Description

 

Pleine nature

(en cours de réalisation)

 
 

Les paysages naturels et « sauvages » fascinent les populations urbaines d’aujourd’hui. Ils sont emprunts d’exotisme pour les citadins que nous sommes. Les magazines de voyage en « terres sauvages » alimentent les fantasmes autour des grands espaces. Les réseaux sociaux témoignent chaque jour de l’attrait pour ceux-ci tant ils affichent de vues des plus beaux sites Islandais, Norvégiens, Néo-zélandais, États-uniens…

Ces images omettent la plupart du temps – syndrome de la carte postale dissimulant le touriste – la présence d’autres humains que leurs auteurs.

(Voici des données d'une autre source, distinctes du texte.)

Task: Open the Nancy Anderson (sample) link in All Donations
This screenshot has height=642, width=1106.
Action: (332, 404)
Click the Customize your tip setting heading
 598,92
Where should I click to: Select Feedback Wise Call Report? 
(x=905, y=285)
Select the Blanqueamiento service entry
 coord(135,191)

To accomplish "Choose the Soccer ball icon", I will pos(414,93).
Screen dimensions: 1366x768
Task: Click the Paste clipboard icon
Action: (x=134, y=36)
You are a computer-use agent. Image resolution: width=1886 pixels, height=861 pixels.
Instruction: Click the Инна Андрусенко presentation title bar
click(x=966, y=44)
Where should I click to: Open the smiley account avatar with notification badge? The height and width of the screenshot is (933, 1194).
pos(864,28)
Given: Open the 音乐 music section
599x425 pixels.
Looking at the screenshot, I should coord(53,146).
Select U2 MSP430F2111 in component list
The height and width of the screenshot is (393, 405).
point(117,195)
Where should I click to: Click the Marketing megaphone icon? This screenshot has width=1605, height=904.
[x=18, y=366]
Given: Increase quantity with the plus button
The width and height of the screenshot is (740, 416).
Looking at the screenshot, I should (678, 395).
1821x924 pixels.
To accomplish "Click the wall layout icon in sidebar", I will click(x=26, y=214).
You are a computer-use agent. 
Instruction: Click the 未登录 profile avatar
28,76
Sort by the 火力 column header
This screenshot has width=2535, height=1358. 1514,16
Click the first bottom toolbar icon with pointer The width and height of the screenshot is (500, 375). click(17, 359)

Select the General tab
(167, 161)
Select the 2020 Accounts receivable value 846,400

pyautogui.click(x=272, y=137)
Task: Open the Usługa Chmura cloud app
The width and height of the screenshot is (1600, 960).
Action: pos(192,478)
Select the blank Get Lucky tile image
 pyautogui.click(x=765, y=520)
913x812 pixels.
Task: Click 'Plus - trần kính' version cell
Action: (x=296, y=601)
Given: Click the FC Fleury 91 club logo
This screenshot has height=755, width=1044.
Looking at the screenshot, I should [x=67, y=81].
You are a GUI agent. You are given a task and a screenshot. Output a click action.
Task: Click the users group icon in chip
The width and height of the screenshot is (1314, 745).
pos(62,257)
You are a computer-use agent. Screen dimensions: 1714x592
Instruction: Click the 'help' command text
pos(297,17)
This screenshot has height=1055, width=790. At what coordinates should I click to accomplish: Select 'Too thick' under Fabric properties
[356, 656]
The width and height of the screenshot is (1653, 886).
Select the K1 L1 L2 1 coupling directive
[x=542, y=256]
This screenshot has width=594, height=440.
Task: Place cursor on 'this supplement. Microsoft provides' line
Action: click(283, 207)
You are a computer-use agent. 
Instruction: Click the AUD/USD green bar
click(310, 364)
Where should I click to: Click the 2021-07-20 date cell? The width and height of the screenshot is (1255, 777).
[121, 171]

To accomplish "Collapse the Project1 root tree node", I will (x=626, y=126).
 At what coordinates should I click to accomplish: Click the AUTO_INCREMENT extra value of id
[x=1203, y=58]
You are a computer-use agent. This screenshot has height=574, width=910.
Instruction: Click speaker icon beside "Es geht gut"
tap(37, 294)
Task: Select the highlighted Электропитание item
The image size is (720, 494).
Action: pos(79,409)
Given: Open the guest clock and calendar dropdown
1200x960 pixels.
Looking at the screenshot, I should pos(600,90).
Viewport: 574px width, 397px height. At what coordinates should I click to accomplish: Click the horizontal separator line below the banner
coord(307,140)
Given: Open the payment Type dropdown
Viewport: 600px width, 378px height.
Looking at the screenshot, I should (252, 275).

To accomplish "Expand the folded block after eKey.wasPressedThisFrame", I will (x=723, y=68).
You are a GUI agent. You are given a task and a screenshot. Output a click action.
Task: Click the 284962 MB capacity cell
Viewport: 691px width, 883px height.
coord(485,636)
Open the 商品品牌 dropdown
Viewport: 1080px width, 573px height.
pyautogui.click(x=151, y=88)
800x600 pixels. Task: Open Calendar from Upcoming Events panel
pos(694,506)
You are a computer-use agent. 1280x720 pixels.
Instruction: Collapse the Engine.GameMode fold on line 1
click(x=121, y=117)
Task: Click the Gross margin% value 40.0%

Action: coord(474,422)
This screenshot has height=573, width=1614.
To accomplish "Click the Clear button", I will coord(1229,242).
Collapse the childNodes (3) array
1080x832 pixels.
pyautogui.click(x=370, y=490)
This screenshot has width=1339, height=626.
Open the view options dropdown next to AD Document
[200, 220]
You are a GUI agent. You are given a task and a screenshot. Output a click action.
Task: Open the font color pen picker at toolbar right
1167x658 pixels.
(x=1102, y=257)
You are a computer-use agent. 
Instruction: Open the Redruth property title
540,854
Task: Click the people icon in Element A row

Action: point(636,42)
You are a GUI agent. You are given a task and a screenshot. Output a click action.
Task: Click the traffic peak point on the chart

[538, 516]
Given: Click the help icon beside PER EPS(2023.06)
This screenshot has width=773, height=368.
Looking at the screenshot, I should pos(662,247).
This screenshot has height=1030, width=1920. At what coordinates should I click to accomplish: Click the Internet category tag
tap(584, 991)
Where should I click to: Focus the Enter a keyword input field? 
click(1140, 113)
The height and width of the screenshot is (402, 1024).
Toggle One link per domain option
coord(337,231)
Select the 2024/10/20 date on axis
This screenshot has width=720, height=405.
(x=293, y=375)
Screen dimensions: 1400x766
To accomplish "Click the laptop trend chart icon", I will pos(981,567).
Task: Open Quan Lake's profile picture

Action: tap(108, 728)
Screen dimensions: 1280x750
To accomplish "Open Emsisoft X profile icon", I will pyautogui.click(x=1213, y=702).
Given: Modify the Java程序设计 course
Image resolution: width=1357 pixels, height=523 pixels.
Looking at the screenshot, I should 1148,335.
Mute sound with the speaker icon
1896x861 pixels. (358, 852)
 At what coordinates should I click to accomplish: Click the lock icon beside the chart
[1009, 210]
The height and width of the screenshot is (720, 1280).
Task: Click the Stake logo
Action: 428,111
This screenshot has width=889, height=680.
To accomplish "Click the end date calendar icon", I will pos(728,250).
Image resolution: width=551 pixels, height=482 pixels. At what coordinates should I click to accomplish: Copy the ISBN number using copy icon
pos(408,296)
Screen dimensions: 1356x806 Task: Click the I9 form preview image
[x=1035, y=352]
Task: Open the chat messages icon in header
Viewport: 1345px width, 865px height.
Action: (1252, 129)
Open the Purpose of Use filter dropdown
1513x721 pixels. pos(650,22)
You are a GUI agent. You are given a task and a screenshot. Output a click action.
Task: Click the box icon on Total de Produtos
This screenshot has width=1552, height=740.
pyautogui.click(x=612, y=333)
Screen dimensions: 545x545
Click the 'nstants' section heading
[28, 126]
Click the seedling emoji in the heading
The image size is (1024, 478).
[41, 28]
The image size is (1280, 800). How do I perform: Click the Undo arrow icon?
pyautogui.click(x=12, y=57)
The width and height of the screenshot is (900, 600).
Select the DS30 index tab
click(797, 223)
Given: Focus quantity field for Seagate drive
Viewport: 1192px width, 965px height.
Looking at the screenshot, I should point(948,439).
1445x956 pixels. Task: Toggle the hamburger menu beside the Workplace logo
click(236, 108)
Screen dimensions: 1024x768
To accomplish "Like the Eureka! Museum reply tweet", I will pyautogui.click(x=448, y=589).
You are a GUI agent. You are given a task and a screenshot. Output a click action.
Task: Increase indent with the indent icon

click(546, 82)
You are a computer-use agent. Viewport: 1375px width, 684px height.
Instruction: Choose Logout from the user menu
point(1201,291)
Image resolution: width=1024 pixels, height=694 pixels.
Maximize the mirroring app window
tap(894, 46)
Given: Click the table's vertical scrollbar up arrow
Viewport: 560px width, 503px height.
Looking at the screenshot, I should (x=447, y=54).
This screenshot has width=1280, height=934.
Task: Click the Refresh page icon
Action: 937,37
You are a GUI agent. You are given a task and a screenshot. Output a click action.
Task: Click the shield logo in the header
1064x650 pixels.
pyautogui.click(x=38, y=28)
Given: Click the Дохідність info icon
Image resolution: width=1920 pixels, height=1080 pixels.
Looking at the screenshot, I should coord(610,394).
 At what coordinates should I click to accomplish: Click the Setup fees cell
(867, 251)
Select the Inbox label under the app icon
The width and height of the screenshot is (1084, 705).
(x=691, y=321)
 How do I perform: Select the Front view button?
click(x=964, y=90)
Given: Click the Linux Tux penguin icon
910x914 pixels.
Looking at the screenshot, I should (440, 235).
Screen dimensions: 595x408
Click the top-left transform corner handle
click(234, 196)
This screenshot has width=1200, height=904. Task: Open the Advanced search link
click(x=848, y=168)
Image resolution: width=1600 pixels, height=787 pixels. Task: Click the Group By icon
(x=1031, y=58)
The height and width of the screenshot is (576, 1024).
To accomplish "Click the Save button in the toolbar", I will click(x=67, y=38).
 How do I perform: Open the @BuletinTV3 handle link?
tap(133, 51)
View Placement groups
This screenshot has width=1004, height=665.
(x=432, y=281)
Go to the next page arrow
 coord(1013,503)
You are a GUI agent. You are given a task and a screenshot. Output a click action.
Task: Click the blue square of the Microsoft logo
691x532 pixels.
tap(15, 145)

Comme si l’on cherchait collectivement à entretenir l’illusion que l’on peut avoir l’exclusivité de ces terres non-habitées. Cette tendance collective témoigne de la fascination contemporaine à voir le paysage vidé de ses humains et laisse dans un angle mort photographique le phénomène en cours : l’affluence des corps venus visiter les restes de la nature primaire.

En France, on observe aussi un intérêt pour ces milieux sauvages. Comparé aux terres des grands espaces en vogue, le territoire français métropolitain ne contient que peu de réserves. Il est majoritairement aménagé, domestiqué par les plantations, villes et voies de communication. Il est organisé selon les désirs d’une société depuis longtemps orienté par la quête du confort et l’accumulation des richesses, et plus récemment, par la recherche du divertissement. Les « parcs » les plus célèbres reçoivent ainsi des flux important de visiteurs. L’essor de l’idée d’un écotourisme – idéal écolo et humaniste d’un tourisme sans trace – motive les populations urbaines à venir se « ressourcer » en milieu naturel dans une démarche respectant l’environnement et les populations. La pratique est malheureusement victime de son succès, puisque les plus beaux endroits attirent les plus grands nombres. Ces foules exigent des infrastructures adaptées, imposent une certaine empreinte sur les milieux, impriment un peu d’urbanité là où on vient la fuir. Le passage de ces flux humains marque donc les environnements à plus ou moins long terme, selon l’ampleur des aménagements et l’intelligence des visiteurs. Au rythme des saisons, les plus beaux sites naturels accueillent les migrations des citadins en mal de grand air.